_Action item_. Please say how many lines in the records contain the word "Given", giving only the number.

_Record extracts_.
_ _ _ _

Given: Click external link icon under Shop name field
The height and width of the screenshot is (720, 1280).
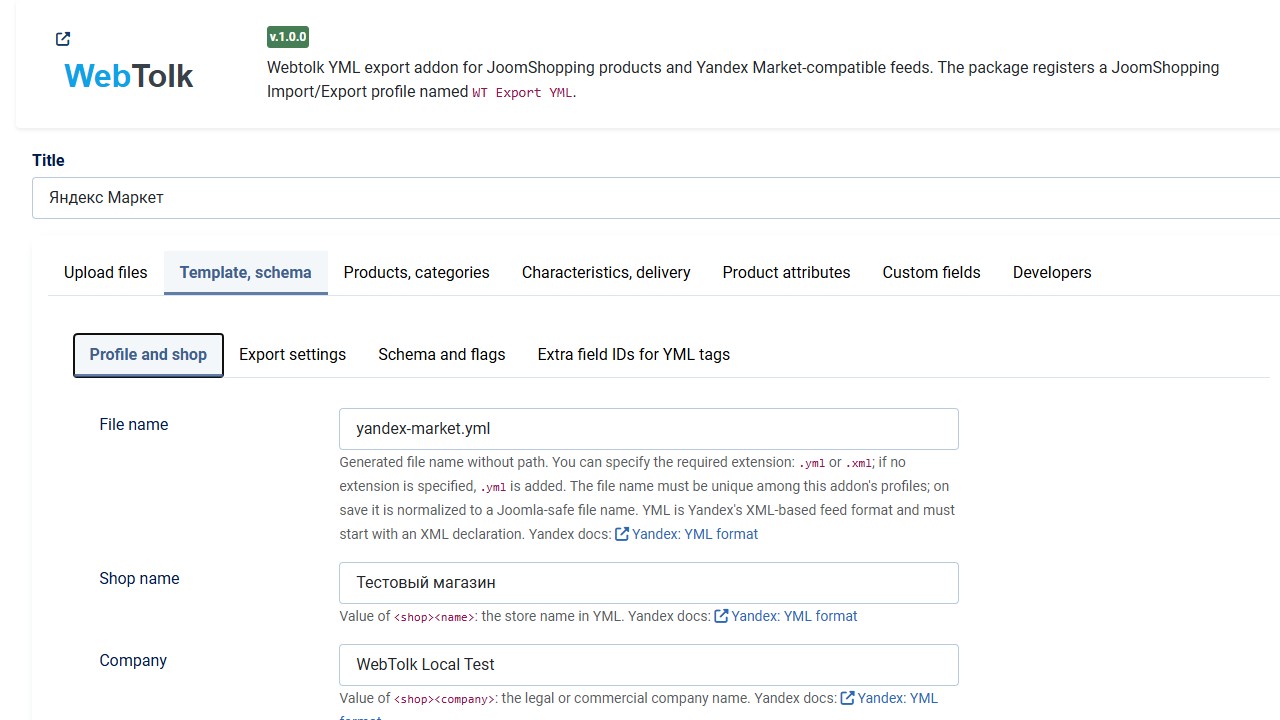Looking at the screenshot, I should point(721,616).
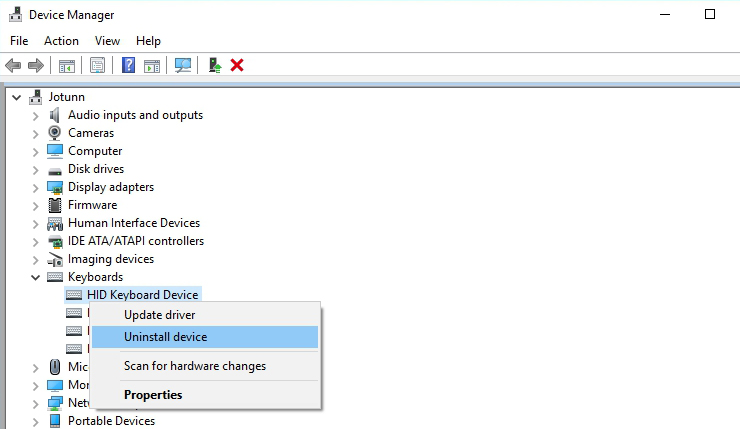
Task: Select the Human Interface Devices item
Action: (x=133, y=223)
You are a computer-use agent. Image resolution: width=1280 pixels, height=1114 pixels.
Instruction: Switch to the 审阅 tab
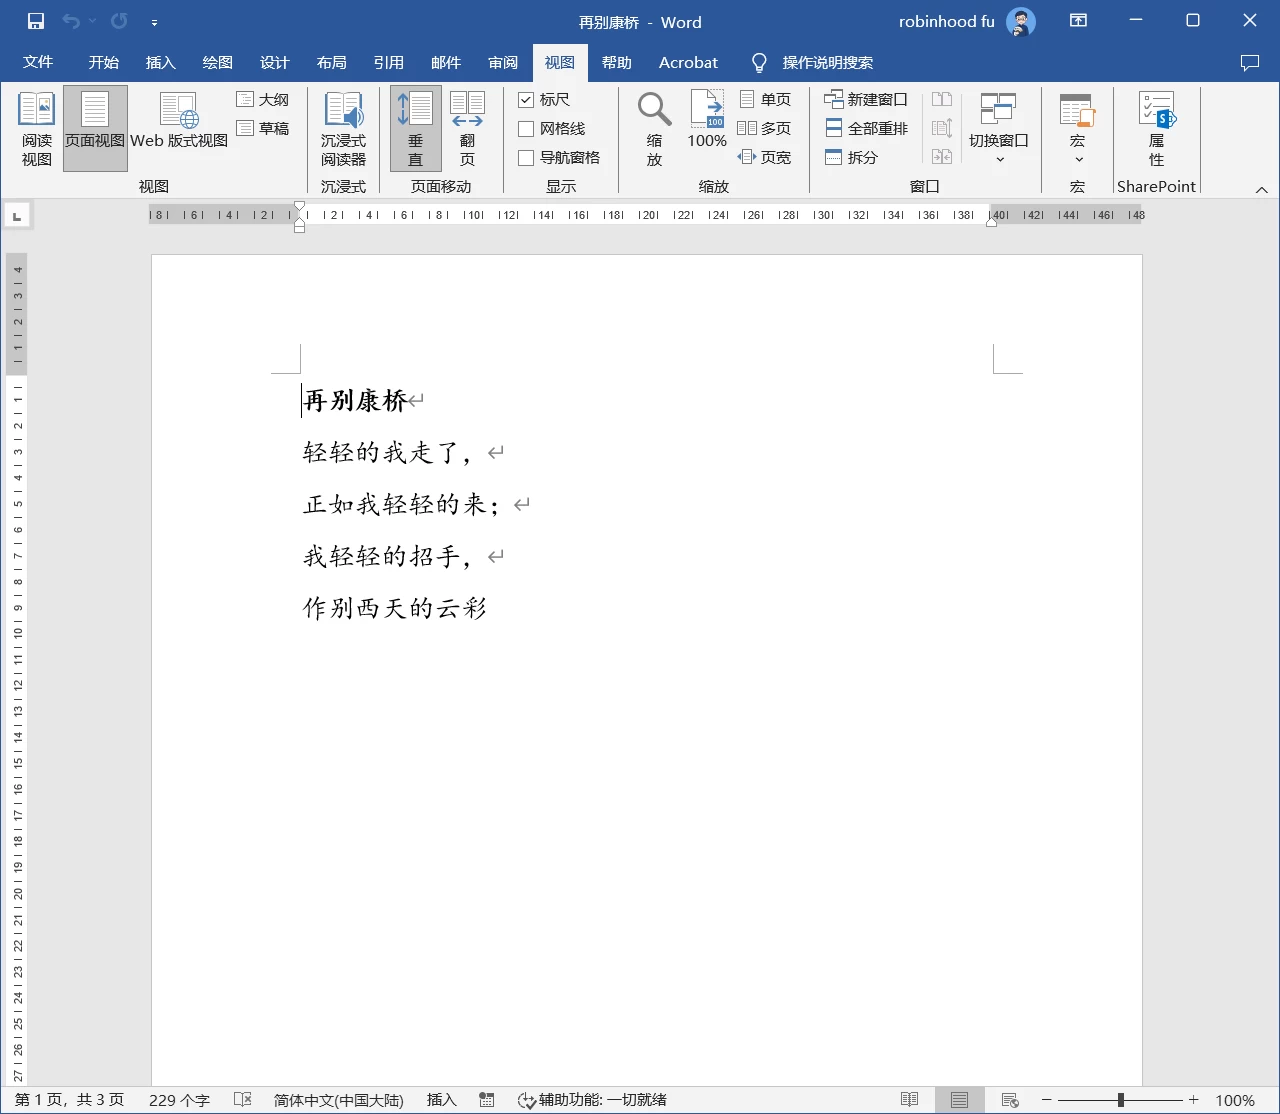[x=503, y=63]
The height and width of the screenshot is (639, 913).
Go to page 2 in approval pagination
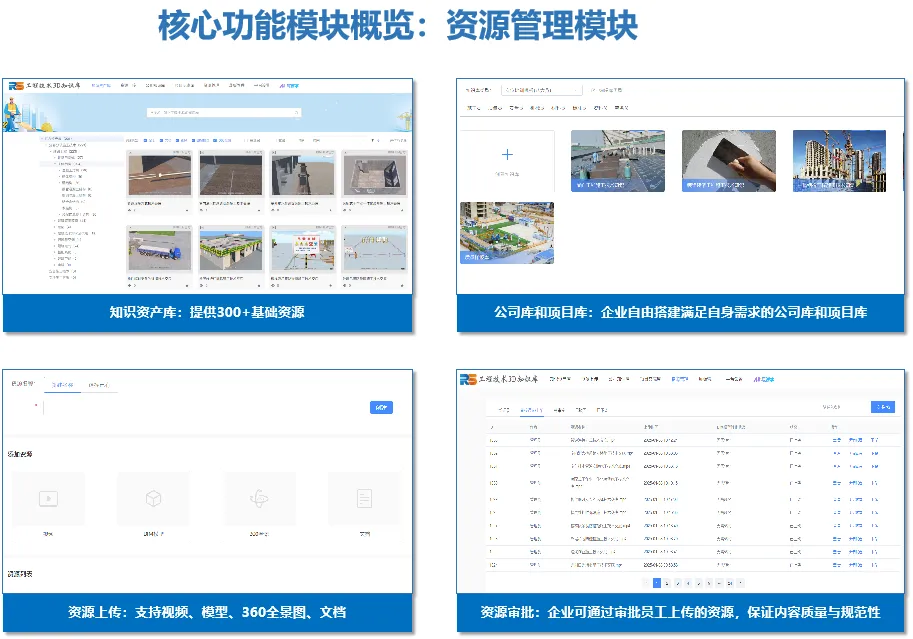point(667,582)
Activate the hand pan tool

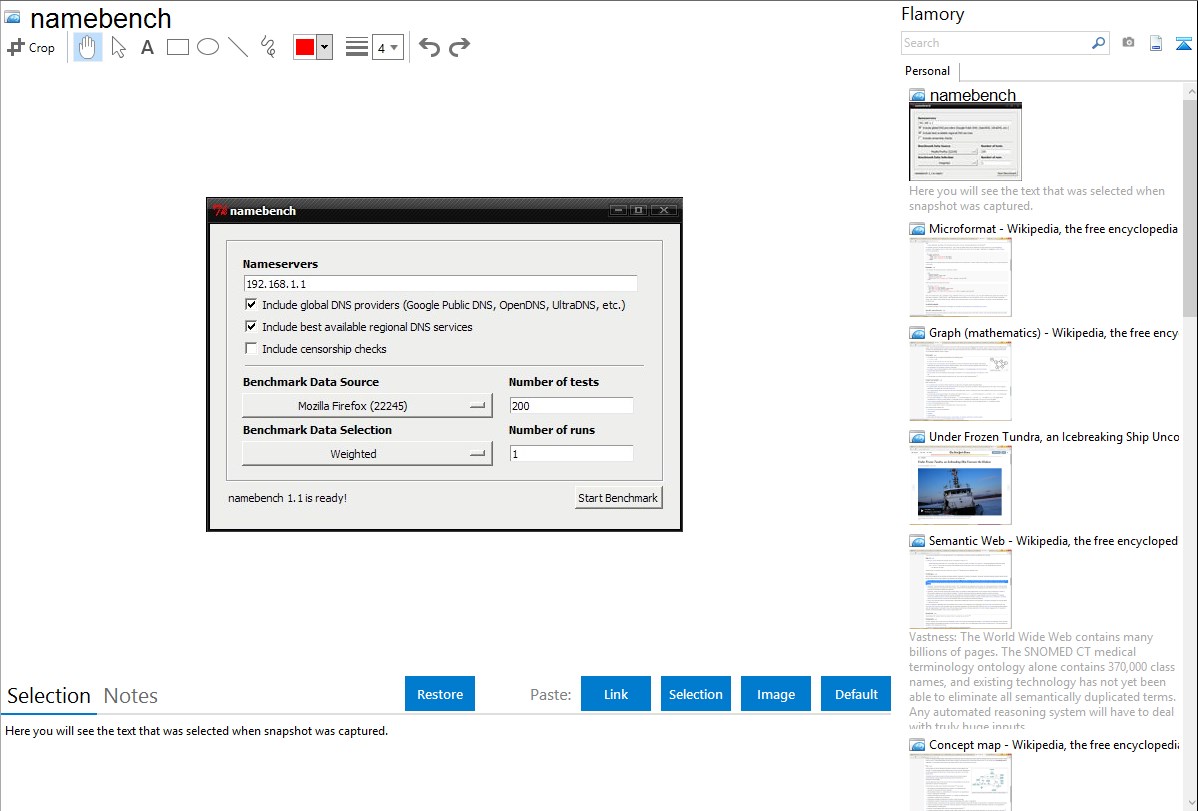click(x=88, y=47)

_ _ _ _

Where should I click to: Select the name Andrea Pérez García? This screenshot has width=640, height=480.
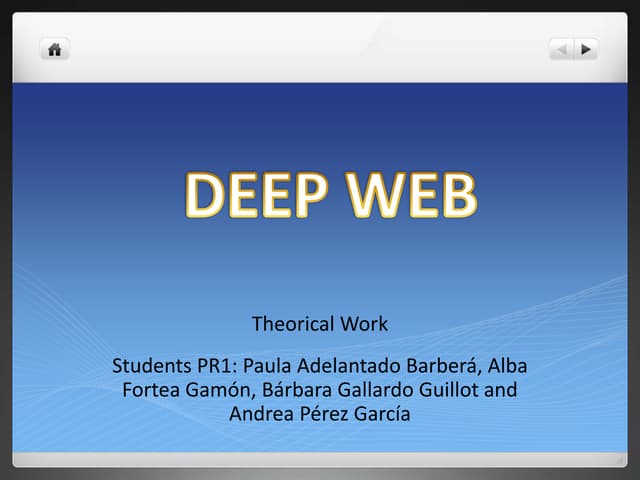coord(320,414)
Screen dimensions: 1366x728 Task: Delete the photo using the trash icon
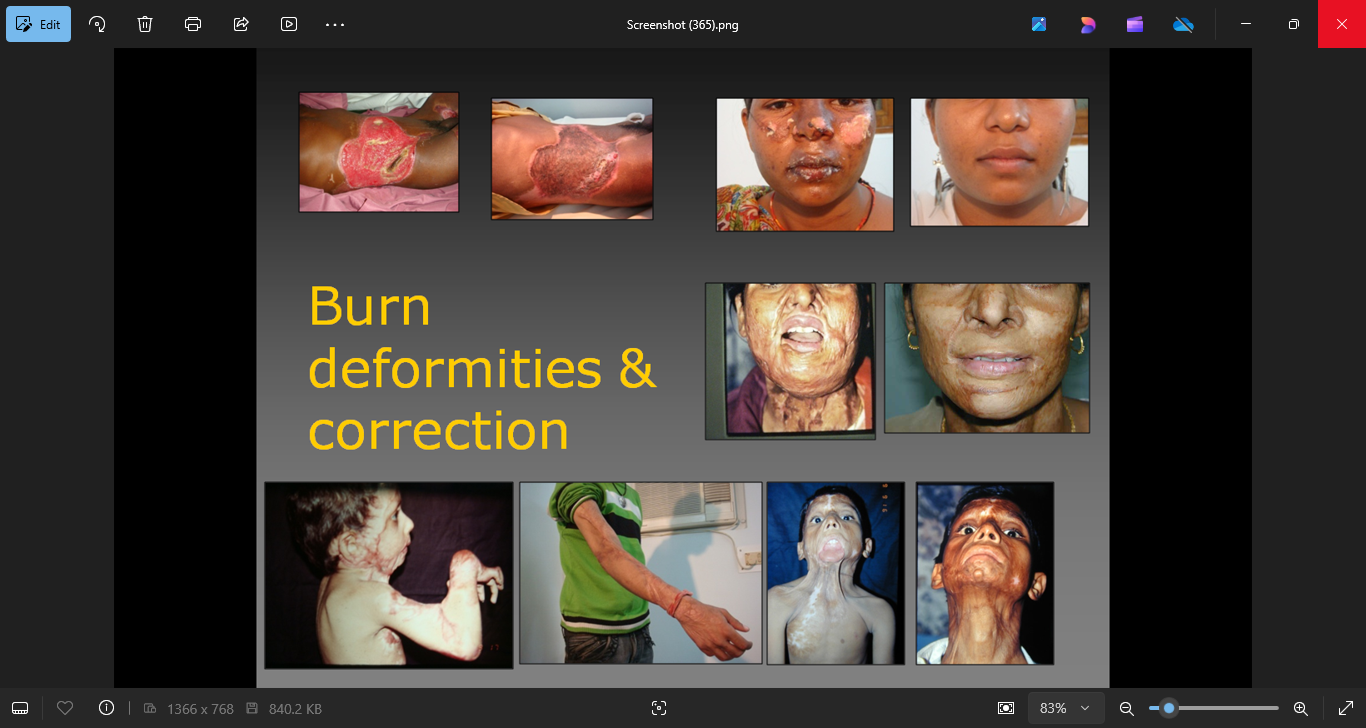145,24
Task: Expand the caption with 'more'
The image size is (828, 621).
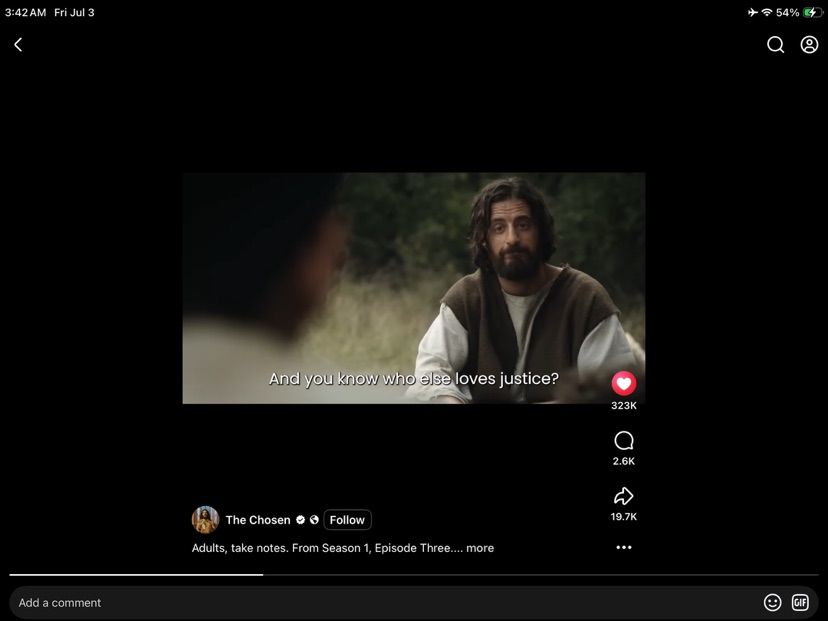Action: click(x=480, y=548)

_ _ _ _

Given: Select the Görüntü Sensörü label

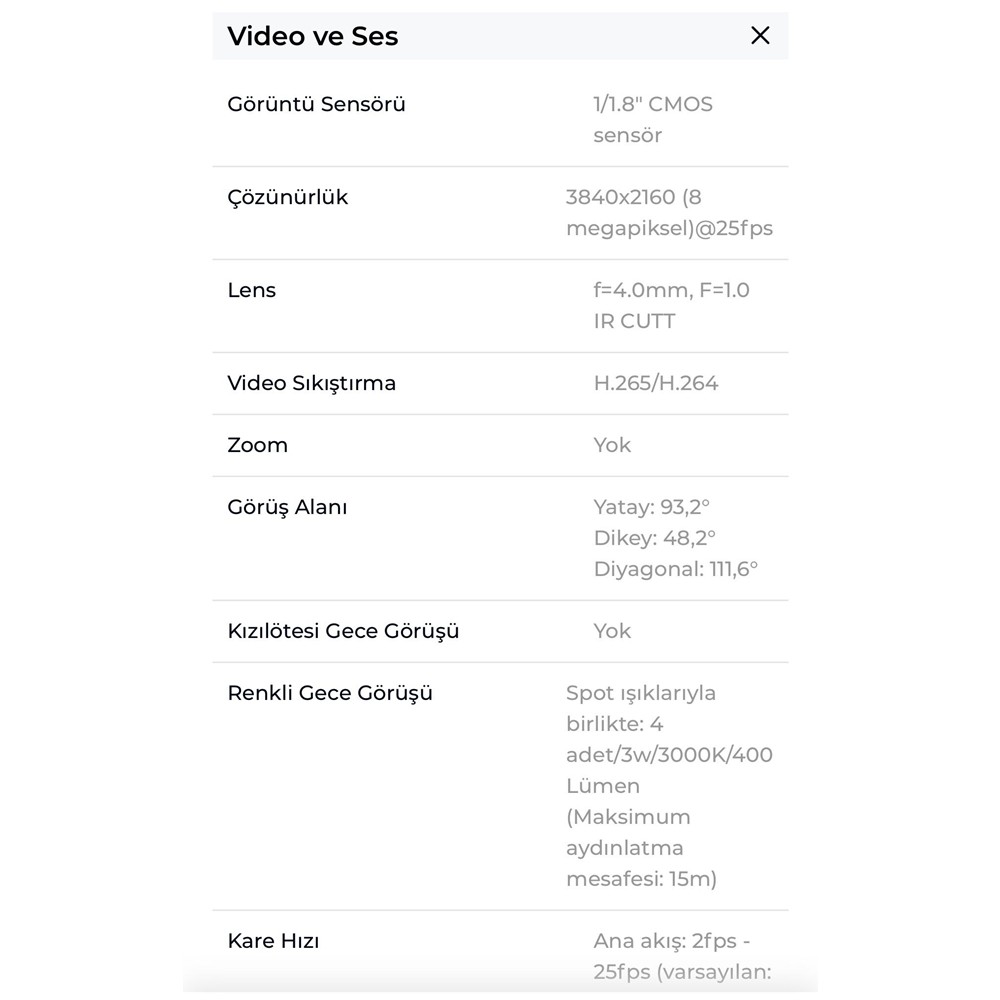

_ _ _ _

_Your solution_. 2